Skill Cortex

This Skill is internally coherent and designed to manage its own temporary Skill installs, but review these points before installing: - Understand that Skill Cortex will create and update a local file at ~/.openclaw/skill-cortex/cortex.json that contains learned signal words, routing metadata, candidate Skill records, and recorded lesson entries (it claims to strip concrete personal entities and never store secret values). Treat that file as sensitive — if other third-party Skills can read or upload it, it could reveal what services you use. - The Skill will call `clawhub install/uninstall` to fetch third-party Skills.

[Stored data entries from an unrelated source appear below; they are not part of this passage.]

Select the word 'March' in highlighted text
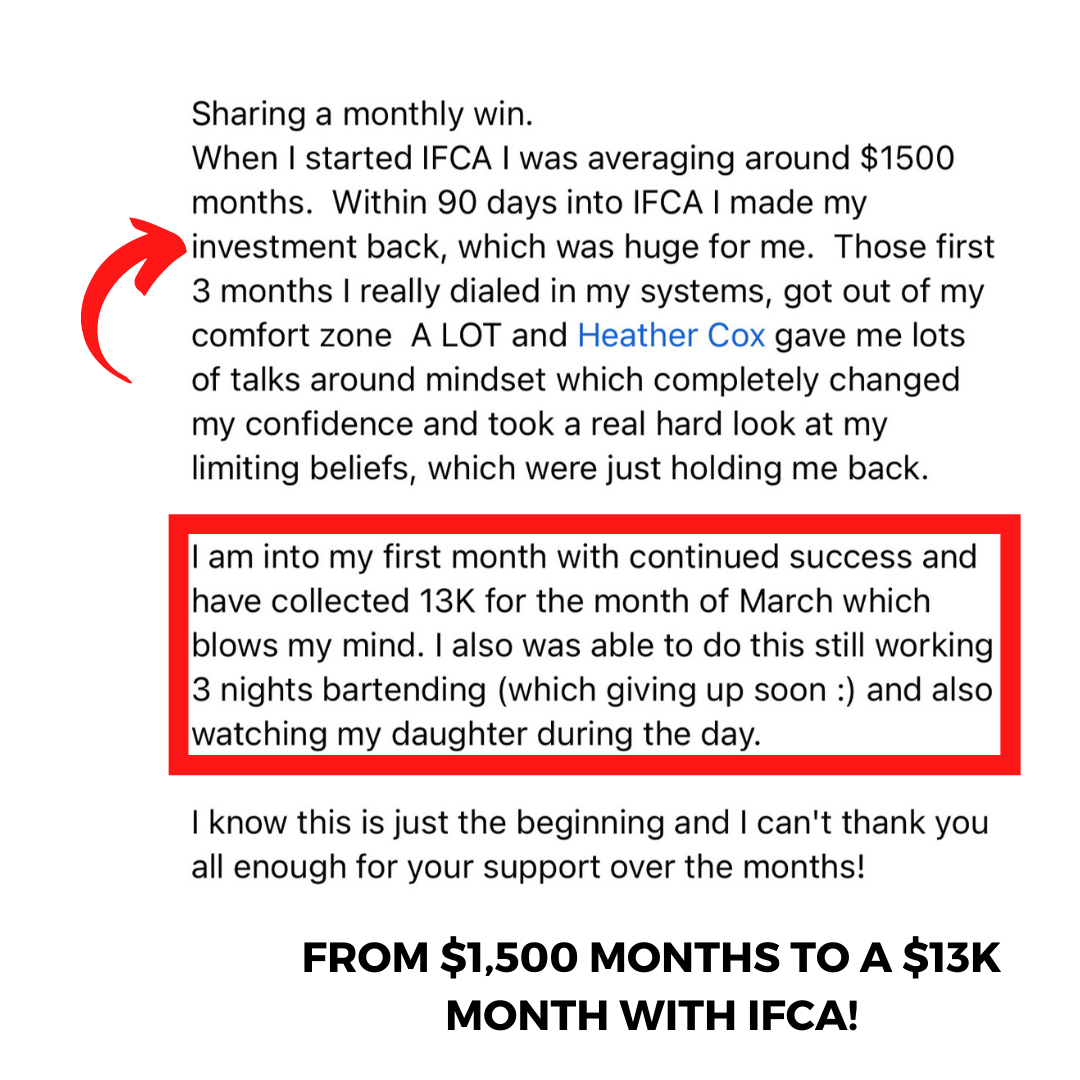 tap(785, 601)
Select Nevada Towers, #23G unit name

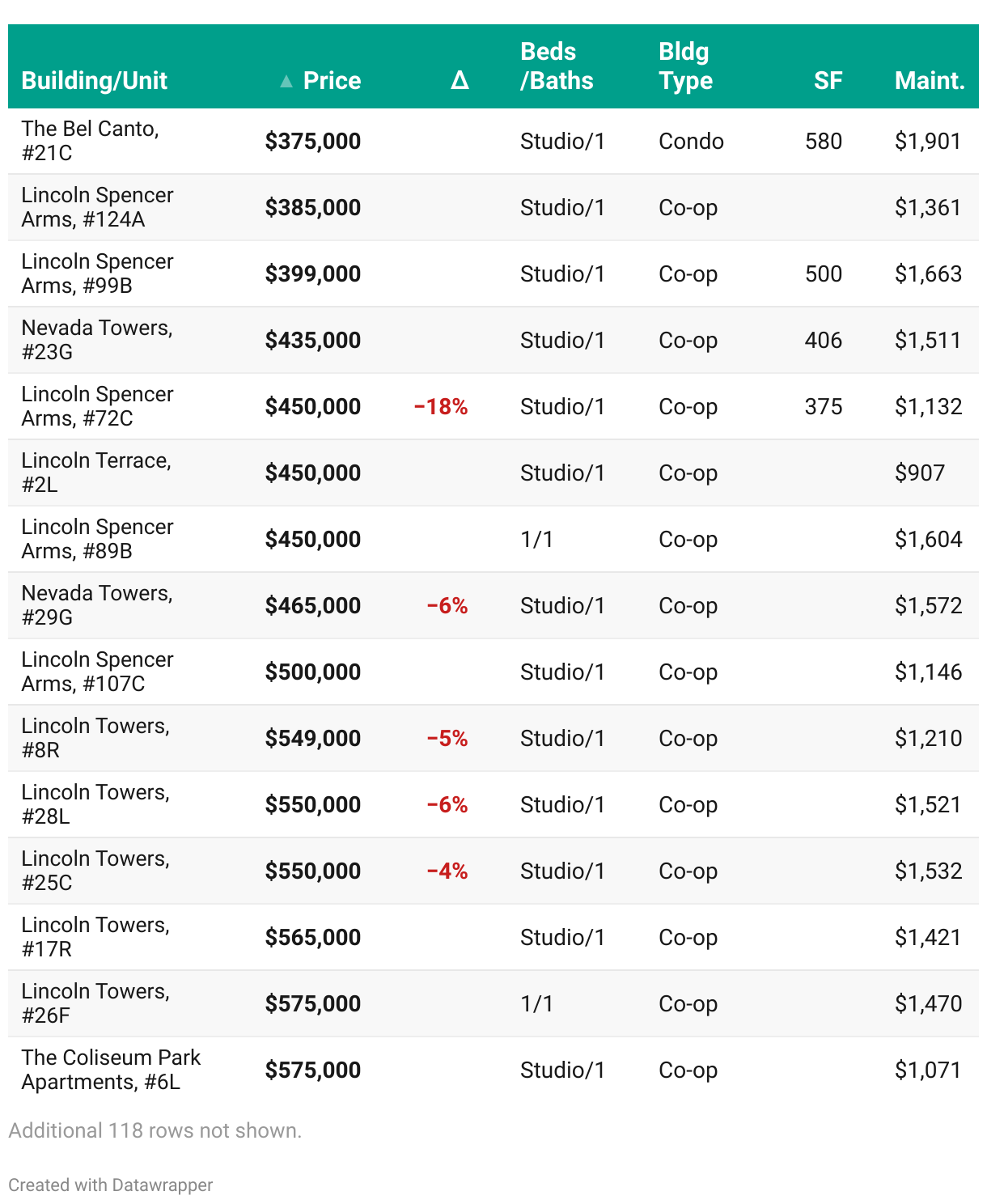point(96,340)
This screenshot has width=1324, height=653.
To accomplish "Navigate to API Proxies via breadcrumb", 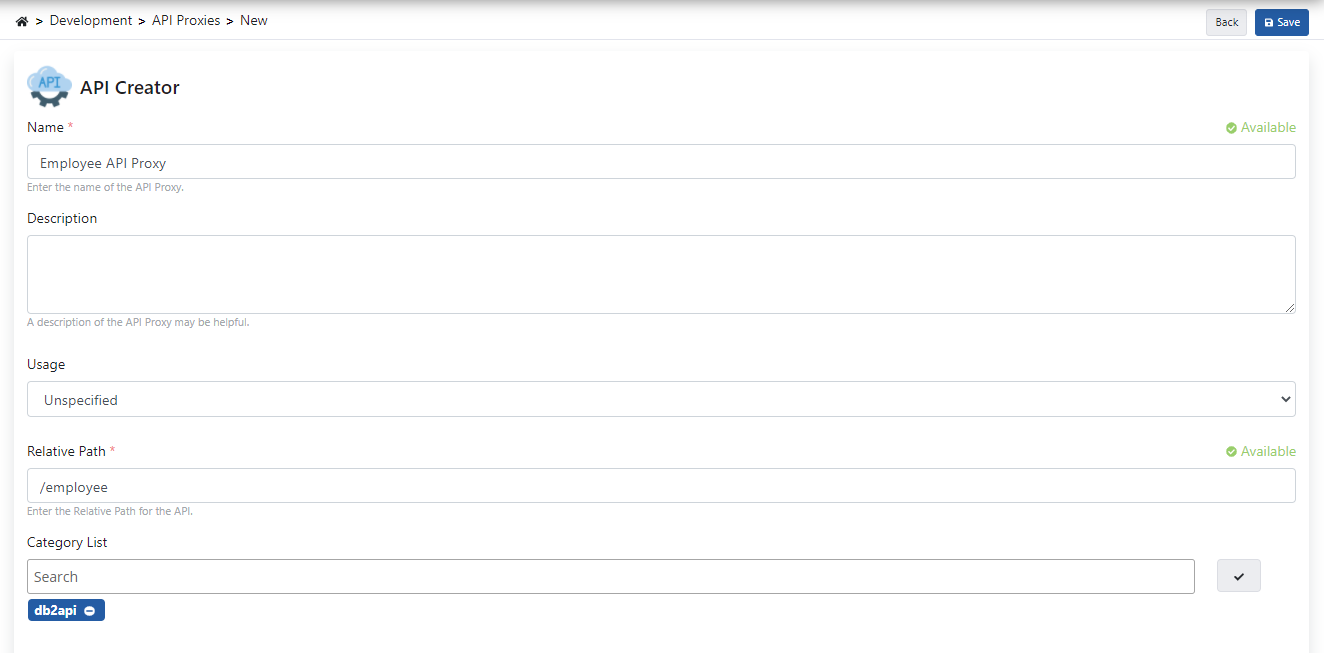I will (186, 19).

It asks for explicit approval in standard mode, but reflex mode skips execution-plan confirmation and shows a brief notification you must cancel if you object — reflex is explicitly blocked for Skills that declare write/shell/delete side effects. - The flow references searching GitHub if ClawHub results are sparse, but the SKILL.md does not declare which tool to use for GitHub searches (no `gh` binary required). Expect the agent to rely on whatever web/search capability it has available. - If you keep this Skill, protect the cortex.json file and limit which other Skills can read files in ~/.openclaw to avoid leakage of routing/data about your habits or environment. If these behaviors and local file storage are acceptable given your threat model, the skill appears consistent with its description. If you need stricter guarantees (no persistent local state, stronger confirmation for installs, or blocking any auto-search of external repos), request those changes or decline installation.